Rules to Finding Love

Finding Love

If you are thinking about finding love, now is a great time to start. The list below will help you boost your chances at finding real love for your life.

  • Take the Right Approach – The old idea that you will find love when you are not looking may not be quite right. Instead, stop being afraid and put the effort in to finding love. This does not mean you should be desperate and act like anyone breathing will do, but do put in some effort.
  • Find Common Ground – You can skip the singles events if you do not enjoy them, but you do have to go places where you can meet people. Join social groups or hobby groups to do something you like and meet others that enjoy the same things. If you are willing, sign up for online dating sites or expand the ones you are on.
  • Look Up From Your Phone – There are good men and women everywhere if you are willing to look.
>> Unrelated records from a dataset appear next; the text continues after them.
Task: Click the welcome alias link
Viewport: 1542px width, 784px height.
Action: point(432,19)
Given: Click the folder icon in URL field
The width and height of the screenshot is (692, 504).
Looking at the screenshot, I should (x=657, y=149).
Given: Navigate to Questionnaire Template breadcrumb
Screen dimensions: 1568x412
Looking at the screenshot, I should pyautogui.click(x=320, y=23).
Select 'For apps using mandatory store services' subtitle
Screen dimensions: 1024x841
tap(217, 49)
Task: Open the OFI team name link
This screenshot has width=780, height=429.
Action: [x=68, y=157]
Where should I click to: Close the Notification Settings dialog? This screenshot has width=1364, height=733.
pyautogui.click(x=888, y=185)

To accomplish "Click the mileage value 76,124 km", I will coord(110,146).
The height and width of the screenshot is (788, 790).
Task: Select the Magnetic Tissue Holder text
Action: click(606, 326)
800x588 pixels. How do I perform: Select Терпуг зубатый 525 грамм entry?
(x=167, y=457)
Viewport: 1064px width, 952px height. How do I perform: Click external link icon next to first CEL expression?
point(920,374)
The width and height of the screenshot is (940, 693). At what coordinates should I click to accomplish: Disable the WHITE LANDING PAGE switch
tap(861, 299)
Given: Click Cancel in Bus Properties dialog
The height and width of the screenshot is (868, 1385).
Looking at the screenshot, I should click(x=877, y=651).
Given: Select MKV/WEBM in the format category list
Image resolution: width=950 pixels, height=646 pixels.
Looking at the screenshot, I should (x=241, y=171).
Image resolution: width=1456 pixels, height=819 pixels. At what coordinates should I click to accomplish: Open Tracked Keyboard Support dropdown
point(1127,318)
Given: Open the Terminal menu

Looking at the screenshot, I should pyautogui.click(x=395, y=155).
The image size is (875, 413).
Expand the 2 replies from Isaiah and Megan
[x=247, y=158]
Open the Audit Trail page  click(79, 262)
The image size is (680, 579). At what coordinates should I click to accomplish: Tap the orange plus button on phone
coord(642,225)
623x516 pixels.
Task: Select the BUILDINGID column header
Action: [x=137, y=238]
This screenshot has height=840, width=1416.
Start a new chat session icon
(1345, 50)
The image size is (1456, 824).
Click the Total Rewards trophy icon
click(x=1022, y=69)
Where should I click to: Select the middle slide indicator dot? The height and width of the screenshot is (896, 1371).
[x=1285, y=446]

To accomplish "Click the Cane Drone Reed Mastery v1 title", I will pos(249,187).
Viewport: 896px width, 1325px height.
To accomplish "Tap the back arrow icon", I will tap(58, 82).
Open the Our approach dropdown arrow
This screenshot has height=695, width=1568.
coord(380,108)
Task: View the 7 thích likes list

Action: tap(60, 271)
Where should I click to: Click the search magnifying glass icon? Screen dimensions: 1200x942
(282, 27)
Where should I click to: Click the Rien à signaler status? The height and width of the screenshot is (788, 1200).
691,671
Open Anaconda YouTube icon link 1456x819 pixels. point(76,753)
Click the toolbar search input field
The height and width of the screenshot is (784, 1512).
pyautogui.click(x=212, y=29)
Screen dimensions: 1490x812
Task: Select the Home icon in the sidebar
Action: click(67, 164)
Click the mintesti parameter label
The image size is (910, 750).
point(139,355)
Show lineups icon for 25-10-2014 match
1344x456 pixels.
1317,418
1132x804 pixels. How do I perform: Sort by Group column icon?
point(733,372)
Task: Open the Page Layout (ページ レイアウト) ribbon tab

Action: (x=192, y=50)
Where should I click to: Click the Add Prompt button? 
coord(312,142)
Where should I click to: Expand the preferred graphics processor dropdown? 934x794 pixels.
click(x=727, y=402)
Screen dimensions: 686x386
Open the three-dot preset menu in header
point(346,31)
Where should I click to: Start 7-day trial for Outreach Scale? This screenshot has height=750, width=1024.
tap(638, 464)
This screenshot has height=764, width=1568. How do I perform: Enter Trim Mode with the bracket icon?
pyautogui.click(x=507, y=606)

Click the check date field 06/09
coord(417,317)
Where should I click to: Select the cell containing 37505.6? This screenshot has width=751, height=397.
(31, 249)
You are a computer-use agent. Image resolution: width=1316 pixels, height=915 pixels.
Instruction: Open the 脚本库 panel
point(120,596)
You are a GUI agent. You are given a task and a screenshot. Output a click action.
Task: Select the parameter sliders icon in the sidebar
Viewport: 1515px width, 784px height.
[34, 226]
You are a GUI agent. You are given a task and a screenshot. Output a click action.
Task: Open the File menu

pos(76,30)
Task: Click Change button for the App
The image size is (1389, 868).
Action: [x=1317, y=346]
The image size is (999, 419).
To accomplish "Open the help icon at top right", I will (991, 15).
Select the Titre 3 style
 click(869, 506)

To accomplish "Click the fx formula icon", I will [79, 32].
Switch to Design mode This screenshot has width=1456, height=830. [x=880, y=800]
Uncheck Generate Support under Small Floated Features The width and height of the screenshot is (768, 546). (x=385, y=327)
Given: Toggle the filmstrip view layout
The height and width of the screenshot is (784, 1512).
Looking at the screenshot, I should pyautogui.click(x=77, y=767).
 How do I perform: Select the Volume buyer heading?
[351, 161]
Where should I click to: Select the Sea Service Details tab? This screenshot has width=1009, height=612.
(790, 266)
People complain they cannot meet anyone, but then go out and refuse to put down the phone long enough to look around. Be present where you are, make eye contact, and smile as a way to invite others into conversation.
  • Don’t Seek Romance, Seek Partnership – Romance is for dating, but a partnership gets you through rough times. Do not focus on someone who sweeps you off your feet, look for someone who is all for give and take, who considers your opinion, and who cares about what you want.
  • Be Happy – One big issue to not finding love is that you do not feel good about yourself. Like yourself and your life. You need to be the type of person you would want to meet. If you are depressed, seek professional help, but work on yourself first then seek love.
  • Take Time to Yourself – If you have had a recent divorce or break-up, take some time to be alone. Once you have had some time to heal and rediscover yourself, you will be in better shape to meet the right person. There is no reason to repeat the same mistakes.
  • Instant Attraction Fades – Instant sexual attraction fades quickly. Good love is more of a slow burn that will take a while to develop, but also last much longer. Attraction is important, but it does not have to be felt right away. Lust is about sex, but not the stuff of real relationships. Emotion can change and deepen if it is given a fair shot.
  • Beware of the Opposites Attract Theory – Opposites may attract at first, but there will be friction down the road. Finding someone who is like-minded will make things easier, and healthier, in the long run.
  • Become a Psychotic Optimist – This means you need to believe that you are going to find love no matter what and that love is meant for you. It may take time and lots of dates, but you have to believe you find love. You have to embrace the process of dating, getting to know others, not sleeping with them, so you can find real love.
  • Understand Your Needs – Whatever your style may be, know it well and be able to communicate it. You can learn to love each other in the right ways if you both know what you need.
  • Know the Difference between Fooling Around and Building a Relationship – If you want to have safe sex that is fine, but before you bring someone into your life, share money, and a living space, remember they are bringing baggage too. Get to know them well first.
  • Stop Pining for the Unavailable – Holding onto somebody who is not interested or available is harmful, so just move on. Love is possible, do not give up.